● PROBLEM DESCRIPTION: Retyping each entry exactly is the whole task.

● Stored entries:
____
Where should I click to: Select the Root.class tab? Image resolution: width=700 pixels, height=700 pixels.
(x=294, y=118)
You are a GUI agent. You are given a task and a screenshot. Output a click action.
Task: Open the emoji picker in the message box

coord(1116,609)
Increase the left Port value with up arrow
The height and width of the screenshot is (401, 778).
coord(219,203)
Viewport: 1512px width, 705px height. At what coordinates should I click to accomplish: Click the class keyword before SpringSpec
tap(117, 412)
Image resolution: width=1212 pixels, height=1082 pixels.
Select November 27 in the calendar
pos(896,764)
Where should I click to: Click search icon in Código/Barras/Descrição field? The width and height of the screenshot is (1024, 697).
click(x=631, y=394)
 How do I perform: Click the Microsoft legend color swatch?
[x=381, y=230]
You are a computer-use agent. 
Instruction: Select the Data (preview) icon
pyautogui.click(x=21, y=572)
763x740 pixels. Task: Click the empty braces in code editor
____
● RESPONSE TO THE TASK:
Where should I click to: Select the Root.class tab? Image resolution: width=700 pixels, height=700 pixels.
(x=294, y=118)
You are a GUI agent. You are given a task and a screenshot. Output a click action.
Task: Open the emoji picker in the message box

coord(1116,609)
Increase the left Port value with up arrow
The height and width of the screenshot is (401, 778).
coord(219,203)
Viewport: 1512px width, 705px height. At what coordinates should I click to accomplish: Click the class keyword before SpringSpec
tap(117, 412)
Image resolution: width=1212 pixels, height=1082 pixels.
Select November 27 in the calendar
pos(896,764)
Where should I click to: Click search icon in Código/Barras/Descrição field? The width and height of the screenshot is (1024, 697).
click(x=631, y=394)
 How do I perform: Click the Microsoft legend color swatch?
[x=381, y=230]
You are a computer-use agent. 
Instruction: Select the Data (preview) icon
pyautogui.click(x=21, y=572)
763x740 pixels. Task: Click the empty braces in code editor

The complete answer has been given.